Formulas / Key Facts
1. **Work done per day** = 1 / (days to complete alone). If A completes work in *n* days, A's rate = 1/*n* per day. 2. **Combined rate for two workers** = 1/*a* + 1/*b*, where *a* and *b* are their individual completion times. 3. **Time taken together** = 1 / (combined rate). For A and B: Time = 1 / (1/*a* + 1/*b*) = *ab* / (*a* + *b*) days. 4. **Man-days = (number of men) × (days)**. If *m* men complete work in *d* days, total work = *md* man-days. If *n* men work, days needed = *md* / *n*. 5. **Pipes formula**: Net rate = (sum of inlet rates) − (sum of outlet rates). Time to fill/empty = 1 / (net rate). 6. **Work and wage**: Wages are distributed in the ratio of work done (or man-days contributed). 7. **Fractional work**: Work completed in *t* days by a worker with rate *r* = *rt*. Remaining work = 1 − *rt*.
Worked Examples
**Example 1** — A can complete a job in 12 days, B in 15 days. Working together, how long to finish?
*Step 1*: A's rate = 1/12 per day, B's rate = 1/15 per day. *Step 2*: Combined rate = 1/12 + 1/15. Find LCM(12,15) = 60. So 1/12 = 5/60, 1/15 = 4/60. *Step 3*: Combined rate = 9/60 = 3/20 per day. *Step 4*: Time = 1 / (3/20) = 20/3 = 6⅔ days or 6 days 16 hours.
**Example 2** — A pipe fills a tank in 6 hours, another pipe empties it in 8 hours. If both are open, how long to fill the empty tank?
*Step 1*: Filling rate = 1/6 per hour (positive). Draining rate = 1/8 per hour (negative). *Step 2*: Net rate = 1/6 − 1/8. LCM(6,8) = 24. So 1/6 = 4/24, 1/8 = 3/24. *Step 3*: Net rate = 1/24 per hour. *Step 4*: Time to fill = 1 / (1/24) = 24 hours.

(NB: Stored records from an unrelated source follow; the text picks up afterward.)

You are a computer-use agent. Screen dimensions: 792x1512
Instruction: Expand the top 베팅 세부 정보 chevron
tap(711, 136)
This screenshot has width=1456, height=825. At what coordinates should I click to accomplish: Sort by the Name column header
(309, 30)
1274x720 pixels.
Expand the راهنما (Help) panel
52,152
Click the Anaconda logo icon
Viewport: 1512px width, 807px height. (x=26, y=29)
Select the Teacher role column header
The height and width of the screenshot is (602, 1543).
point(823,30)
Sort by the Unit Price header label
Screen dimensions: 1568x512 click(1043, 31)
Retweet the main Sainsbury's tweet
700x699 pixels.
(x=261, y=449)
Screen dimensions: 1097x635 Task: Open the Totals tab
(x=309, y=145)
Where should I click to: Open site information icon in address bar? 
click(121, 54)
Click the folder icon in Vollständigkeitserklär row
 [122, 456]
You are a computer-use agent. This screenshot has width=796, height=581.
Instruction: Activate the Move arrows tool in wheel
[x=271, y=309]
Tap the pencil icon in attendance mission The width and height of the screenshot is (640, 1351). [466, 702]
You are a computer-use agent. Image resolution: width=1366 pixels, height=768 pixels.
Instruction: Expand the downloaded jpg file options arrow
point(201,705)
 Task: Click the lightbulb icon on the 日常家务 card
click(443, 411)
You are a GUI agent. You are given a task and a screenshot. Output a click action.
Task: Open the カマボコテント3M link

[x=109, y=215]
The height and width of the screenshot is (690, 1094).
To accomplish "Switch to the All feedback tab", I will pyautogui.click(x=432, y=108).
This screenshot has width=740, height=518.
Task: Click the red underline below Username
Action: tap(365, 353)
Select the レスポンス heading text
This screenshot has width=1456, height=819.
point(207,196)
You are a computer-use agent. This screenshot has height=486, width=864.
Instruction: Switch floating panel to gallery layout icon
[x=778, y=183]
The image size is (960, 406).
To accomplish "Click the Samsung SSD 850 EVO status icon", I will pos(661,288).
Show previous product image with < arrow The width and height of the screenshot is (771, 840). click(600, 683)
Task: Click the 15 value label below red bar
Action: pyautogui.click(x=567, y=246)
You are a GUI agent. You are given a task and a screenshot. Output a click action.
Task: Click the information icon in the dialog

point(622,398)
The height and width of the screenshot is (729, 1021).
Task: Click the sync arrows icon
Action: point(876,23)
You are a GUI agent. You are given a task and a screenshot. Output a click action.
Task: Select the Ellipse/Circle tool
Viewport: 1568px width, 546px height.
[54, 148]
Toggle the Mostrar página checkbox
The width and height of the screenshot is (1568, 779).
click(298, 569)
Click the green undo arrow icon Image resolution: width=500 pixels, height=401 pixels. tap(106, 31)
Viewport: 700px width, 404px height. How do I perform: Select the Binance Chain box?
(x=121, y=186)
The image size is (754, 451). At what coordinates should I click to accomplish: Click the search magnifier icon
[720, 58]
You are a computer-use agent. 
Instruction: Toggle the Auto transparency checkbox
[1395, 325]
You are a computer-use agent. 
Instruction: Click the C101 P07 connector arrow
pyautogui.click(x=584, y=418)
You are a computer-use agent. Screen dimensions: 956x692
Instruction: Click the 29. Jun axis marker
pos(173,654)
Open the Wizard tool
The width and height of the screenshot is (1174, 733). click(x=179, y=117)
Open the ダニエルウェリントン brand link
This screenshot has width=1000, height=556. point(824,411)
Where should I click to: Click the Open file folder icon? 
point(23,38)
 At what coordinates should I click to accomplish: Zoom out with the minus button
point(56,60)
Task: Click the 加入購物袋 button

**Example 3** — A completes work in 10 days. A and B together finish in 6 days. How long does B alone take?
*Step 1*: A's rate = 1/10. Combined rate = 1/6. *Step 2*: B's rate = (combined rate) − (A's rate) = 1/6 − 1/10. *Step 3*: LCM(6,10) = 30. So 1/6 = 5/30, 1/10 = 3/30. B's rate = 2/30 = 1/15. *Step 4*: B alone takes 15 days.
**Example 4** — 12 men can build a wall in 8 days. How many men are needed to build it in 6 days?
*Step 1*: Total work = 12 men × 8 days = 96 man-days. *Step 2*: To finish in 6 days, number of men = 96 / 6 = 16 men.
Common Mistakes
1. **Adding times instead of rates** → Wrong: "A takes 10 days, B takes 15 days, together they take 10+15=25 days." Correct: Add rates (1/10 + 1/15), then invert to get time. 2. **Forgetting to subtract outlet rates** → When a drain is open, subtract its rate. Treating all pipes as positive leads to wrong net rate. 3. **Ignoring partial work done** → If A works for 3 days then leaves, compute work done = 3 × (A's rate), then apply B's rate to the remainder. Don't restart from "1 job." 4. **Mixing units** → If A finishes in 5 hours and B in 3 days, convert to the same unit (hours or days) before adding rates. 5. **Man-days confusion** → Doubling the number of workers halves the time, not doubles it. Inverse proportion: workers × days = constant.
Quick Reference
- **One worker's rate** = 1 / (time to complete alone). Invert to get time from rate.
- **Joint work time** = *ab* / (*a* + *b*) when A takes *a* days, B takes *b* days.
- **Pipes**: inlet (+), outlet (−). Net rate = sum with signs. Time = 1 / net rate.
- **Man-days product is constant**: *m*₁*d*₁ = *m*₂*d*₂. Use to scale workforce or duration.
- **Check units**: All rates in same time unit (days or hours). Convert before computing.
- **Partial work formula**: Remaining work = 1 − (rate × time already worked). Apply next worker's rate to remainder.